# Knowing him, he'd get away with blue murder!



## Theseus (Nov 20, 2011)

How would this be neatly translated into Greek? Often the idiom is as Brewer's Dictionary of Phrase and Fable says of it:-
Blue murder. To shout blue murder. 
Indicative of terror and alarm rather than real danger. 
It appears to be a play on the French exclamation morbleu.

It is often used in the idiom 'screaming/yelling' blue murder' but it is not infrequently used as above viz. 'to get away with blue murder.'


----------



## daeman (Nov 20, 2011)

About "blue murder", by Michael Quinion:

*4. Questions and Answers: Blue murder*

_Q: From Evan Parry, New Zealand: _I’ve checked your World Wide Words dictionary, but the expression _blue murder_ doesn’t appear. A friend remarked about his child when she was restrained in a supermarket, _she screamed blue murder_. I know its meaning, but why _blue_, and why _murder_?

A: This idiom is largely restricted to Commonwealth countries. North Americans prefer to cry _bloody murder_, which is more expressive and easier to understand. Either way, it means to make a noisy and extravagant protest.

As long as the bite does not come in the form of double-digit inflation, it’s all sweetness. Cross that mark, and they’re all screaming blue murder. The middle-class loves a free lunch, subsidised healthcare and education.
​_The Hindustan Times_, 6 Aug. 2011.

​ Using colours as metaphors for emotion is probably as old as human language, though they’re deeply determined by culture. In English we have phrases such as _white with rage, green with jealousy, see red, yellow streak_ and _tickled pink_. The emotional associations of blue are more varied than those of most colours. It has among others indicated constancy (_true blue_), strained with effort or emotion (_blue in the face_), indecent or obscene (_blue movie_) and fear or depression (as in _blue funk_, which in the UK means to be in a state of fear but in the US to be depressed).

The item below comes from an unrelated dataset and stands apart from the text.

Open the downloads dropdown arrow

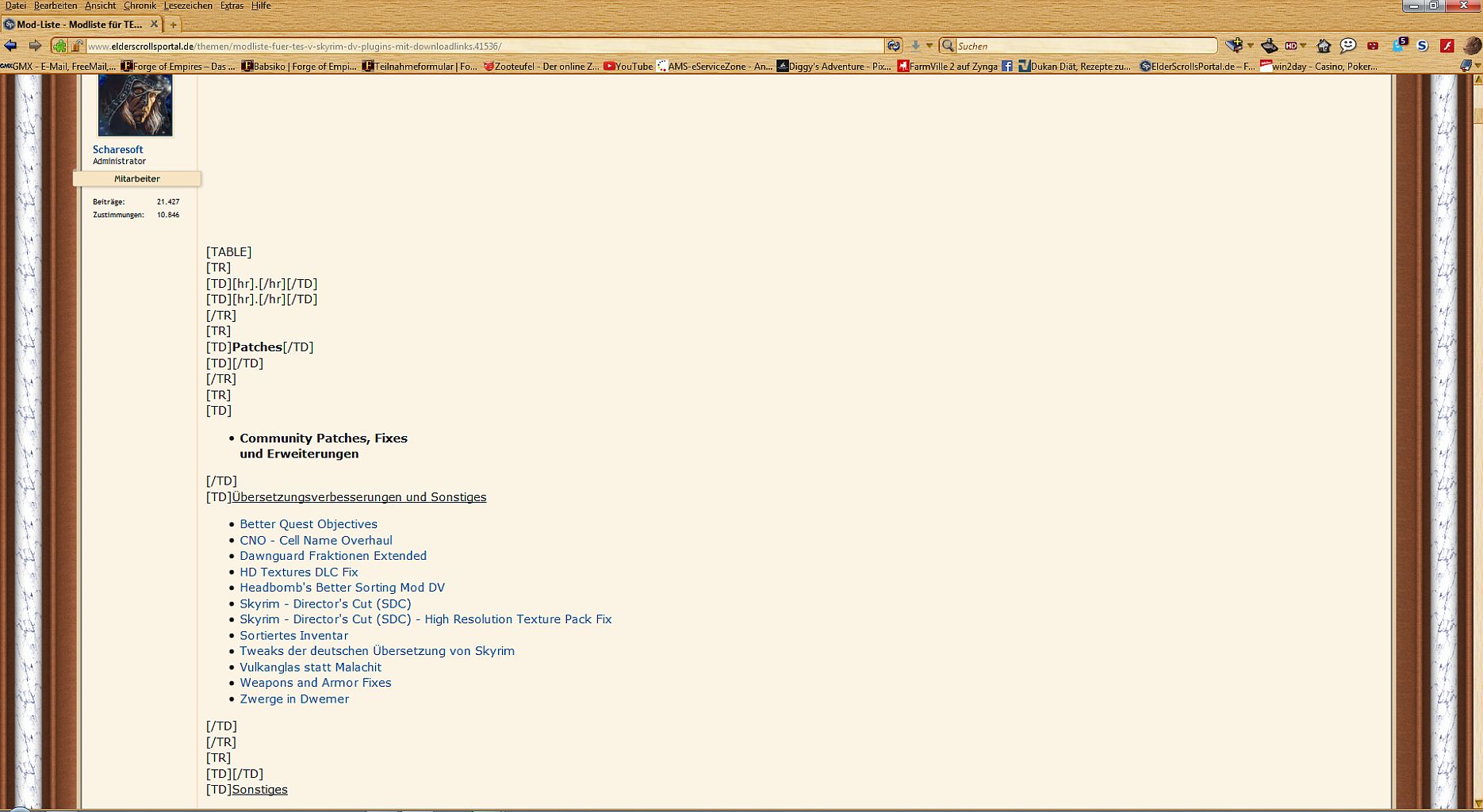click(929, 46)
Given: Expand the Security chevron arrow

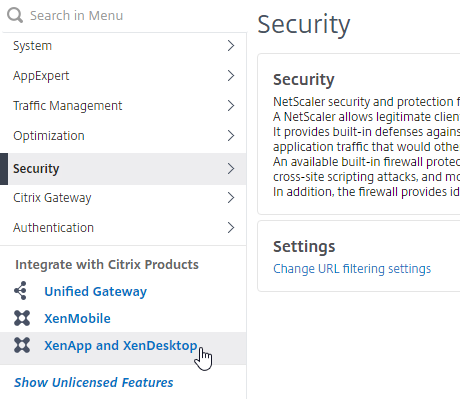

In an old entry, the Oxford English Dictionary puts _blue murder_ in a section that links it with hurtful things, particularly plagues or pestilences, which may come from an old superstition about candles burning blue as an omen of death. But it seems just as likely that it derives from the same sense as that in the English version of _blue funk_, which dates from much the same period — the early part of the nineteenth century.

_Bloody murder_ in its semi-literal sense is much older: it goes back at least to the sixteenth century:

There’s not a hollow cave or lurking-place,
No vast obscurity or misty vale,
Where bloody murder or detested rape
Can couch for fear but I will find them out.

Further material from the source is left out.